— START OF Selected passage —

CHAPMAN COLEMAN, Second Secretary of Legation to Sargent, September 30, 1882
Mr. Coleman to Mr. Sargent.
Sir: I have the honor to submit herewith, pursuant to your request, a report upon the organization of the courts of law in Germany.
This report is based upon the law of January 27, 1877, organizing the courts of the Empire. This law is the first of a series of four laws, enacted in the months of January and February, 1877, known collectively as the judicial laws, and consisting of the law above referred to, of the code of civil procedure, of that of criminal procedure, and of the bankruptcy code. The codes enumerated and other laws will be treated of in this report only in so far as references in the law under consideration constitute portions of them a part of that law. The entire body of the judicial laws, with the introductory enactments, and those carrying them into effect, constitute a mass of material quite too voluminous and complex for the scope of this report. Other portions of those laws, and especially the code of civil procedure, greatly merit the attention of foreign students, and might perhaps, hereafter, be advantageously made the subject of further reports.
At as early a date as May, 1870, the re-established German Empire could boast of the accomplishment of unification in the penal code; and a codification of civil laws for the empire has long been under preparation in the hands of the most eminent jurists of the country, and will, in a few years, have been completed, and a result have been attained that may well be regarded as grand, in view of the diversity of systems pre-existing in the various states constituting the present empire, and also in view of the youth of the empire.

— END OF Selected passage —

▶ [Task]
In the report on German courts, which law is the report based upon? Rely only on the report on German courts for the answer.

— START OF Provided data —

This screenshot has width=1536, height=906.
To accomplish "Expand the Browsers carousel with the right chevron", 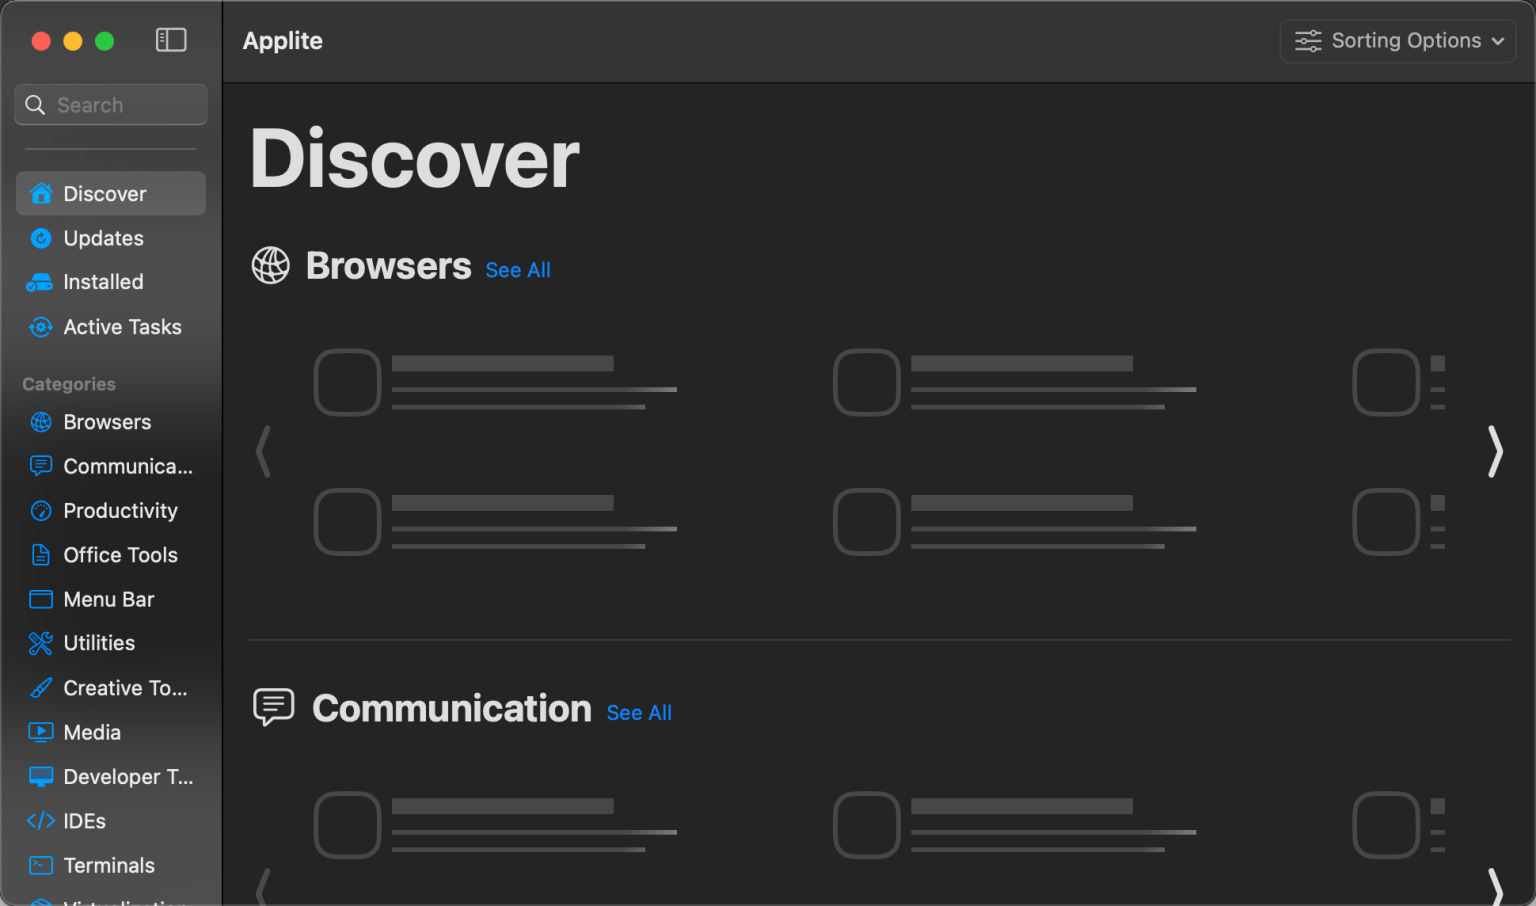I will 1494,452.
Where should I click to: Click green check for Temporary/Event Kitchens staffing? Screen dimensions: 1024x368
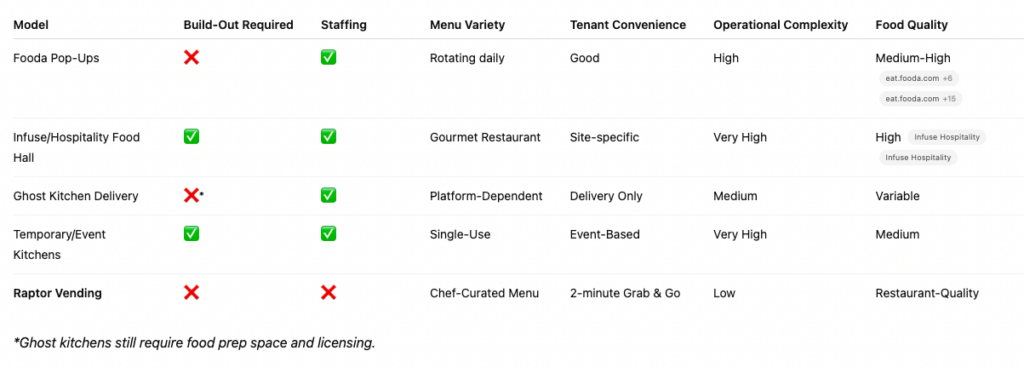point(328,234)
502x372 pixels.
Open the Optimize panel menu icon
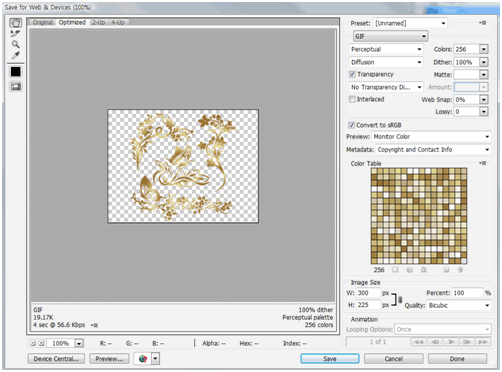483,23
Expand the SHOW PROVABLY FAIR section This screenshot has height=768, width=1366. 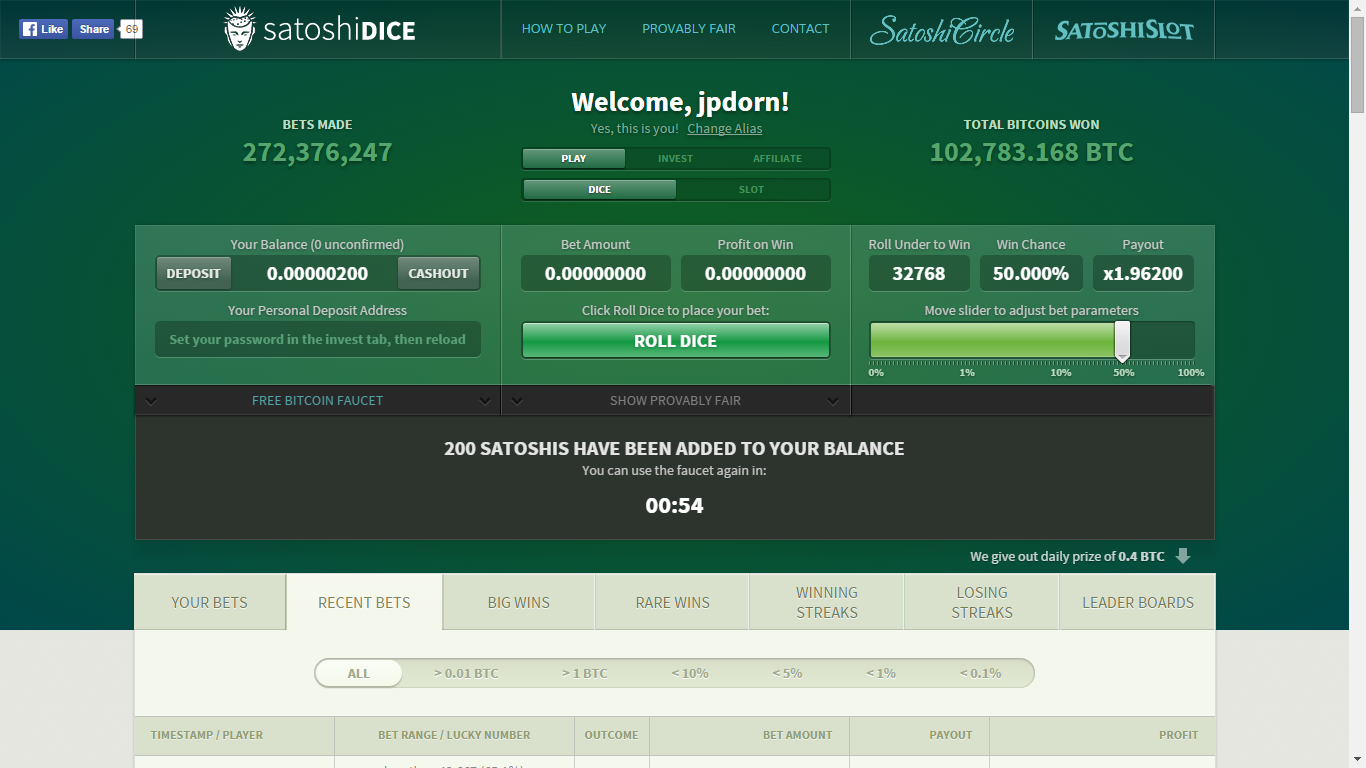tap(675, 400)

— END OF Provided data —

▶ [Complete answer]
The law of January 27, 1877, organizing the courts of the Empire.